2 cups berries -- mostly Juneberries & Mulberries, stems removed
A stalk (or two) of rhubarb, roughly chopped (optional)
¼ cup sugar or honey
1-2 tablespoons lemon or lime juice
3 tablespoon water, plus more if needed
Put berries through a food mill if you have one. The jam will be seedy if you skip this step, but the seeds are edible, so it’s just a matter of what texture you prefer. In a saucepan on medium-low, simmer the chopped rhubarb (if using) with the water. Add the berries and more water if necessary, one tablespoon at a time. Bring to a low boil for about 10 min or until fruit is cooked down and well combined. If the berries were not milled, mash with a potato masher or the back of a spoon while bubbling, but leave some chunks of fruit – that’s how we like it. Mix in the sugar and reduce to a simmer until the berry mixture thickens, stirring regularly, about five more minutes. Add lemon juice to taste.
Spoon jam into a clean small half pint mason jar and enjoy for a week in the fridge. You might have additional jam, anywhere from 4 ounces to a half pint, depending on how much fruit you used. Spoon into an additional jar and use immediately or put in the freezer for future use.
Soda Bread Scones with Serviceberries
These baked morning treats are a hybrid of a scone and a somewhat traditional Irish Soda Bread, with the serviceberries thrown in to give it a local flavor and a bit of sweetness. They have an intentionally healthy vibe and dense crumb (hello, wheat bran) which balances nicely with the big smear of butter, a drizzle of honey or a swipe of your favorite jam. (Cyrus’ Juneberry Jam is excellent on these!) These scones are best eaten the day they are made, but they also freeze really well for future enjoyment.
¾ cup wheat germ
¼ cup old fashioned oats
1 cup whole wheat flour
½ cup all-purpose flour
½ teaspoon fine salt
½ teaspoon baking soda
1 cup buttermilk or plain kefir (plus an extra Tbsp or more if needed)
½ cup fresh, frozen or dried serviceberries
1 tablespoon unsalted butter, cold
Heat oven to 375 degrees. Line a baking sheet with parchment paper.
Place the dry ingredients in a large bowl, whisk to combine. In a smaller bowl, combine the buttermilk or kefir with the serviceberries. Gently mix them together and then pour over the dry ingredients. Coarsely grate the butter over the dry and wet ingredients and then stir to combine everything – it might be a bit wetter than a typical scone dough. If it isn’t coming together, add more buttermilk or kefir, one tablespoon at a time. Using a ⅓ cup measuring cup, scoop up the dough and drop it in mounds on the baking sheet. If you like a little extra sweetness, you can sprinkle a bit of sugar on top of each scone.
Bake for 20 minutes, until just lightly golden brown.
Yield: 8-10 scones
Pickled Serviceberries aka “Midwestern Capers”

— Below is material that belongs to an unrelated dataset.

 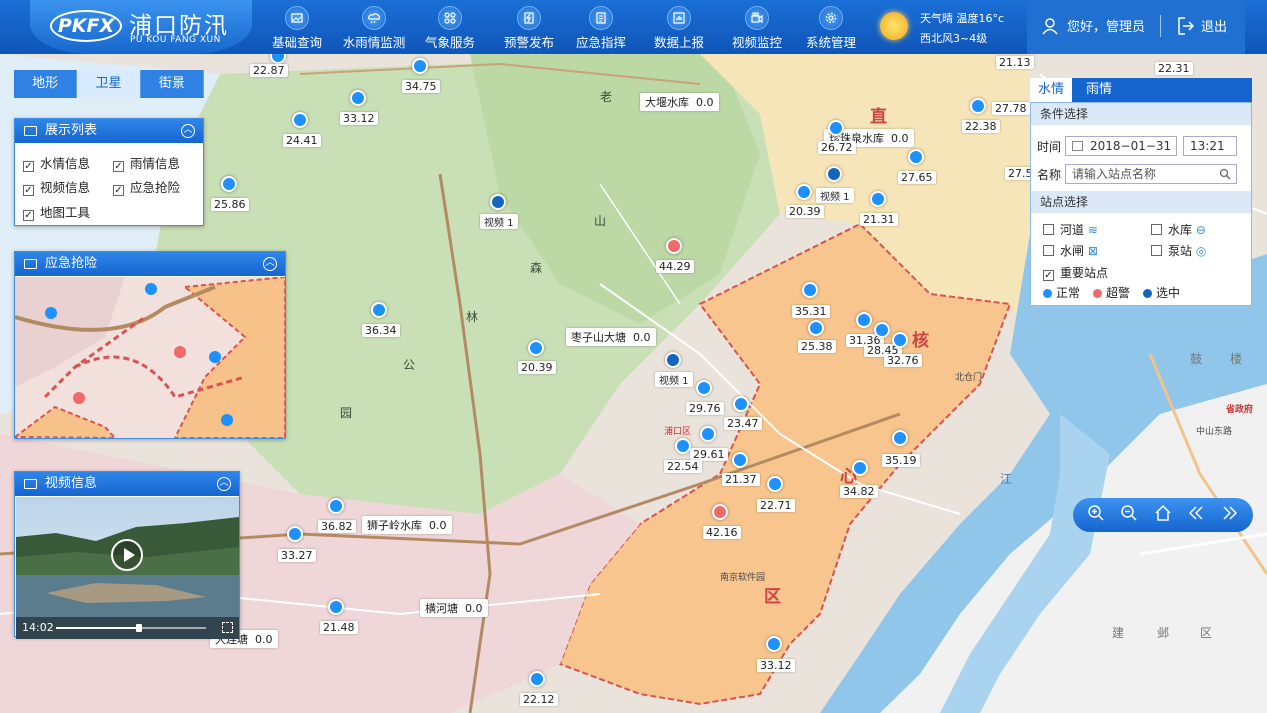 I want to click on layer-video-checkbox: ✓ 视频信息, so click(x=56, y=186).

These pickled serviceberries are excellent on salads, toast or bagels and even on ice cream for a salty/sweet treat. Feel free to experiment with adding fresh herbs to the jar, such as a sprig of thyme or rosemary or adding black peppercorns or a few slim strips of orange or lemon zest.
This recipe makes “refrigerator pickle” style capers, meaning they are preserved by the brine, not fermentation and should be placed in the refrigerator immediately after making them. They should last two months, if not longer. If you want to process them in a hot water bath so they can be stored unrefrigerated until opened, we suggest following the preserving methods outlined in the Ball Blue Book Guide to Preserving.
For this recipe, unripe serviceberries hold up better than ripe but if the berries are already ripening, try to pick those that are more bright red than deep purple.
1 cup serviceberries, stems picked off, rinsed and drained
4 whole cloves
1 tablespoon white wine vinegar
½ cup rice vinegar
1 ½ cups hot water
2 tablespoons sugar
1 tablespoon plus 1 teaspoon kosher salt
Spoon the berries into four clean 4-ounce canning jars. Leave at least ½ inch of space at the top of the jar so there is room for the pickling liquid to cover the berries. Drop a clove into each jar.
Combine the vinegars, hot water, sugar and salt in a bowl or pitcher until the sugar and salt have dissolved. Pour or ladle the brine over the berries in each jar. Screw on the lids and place in the refrigerator. The capers should be ready to eat after a few days in the refrigerator.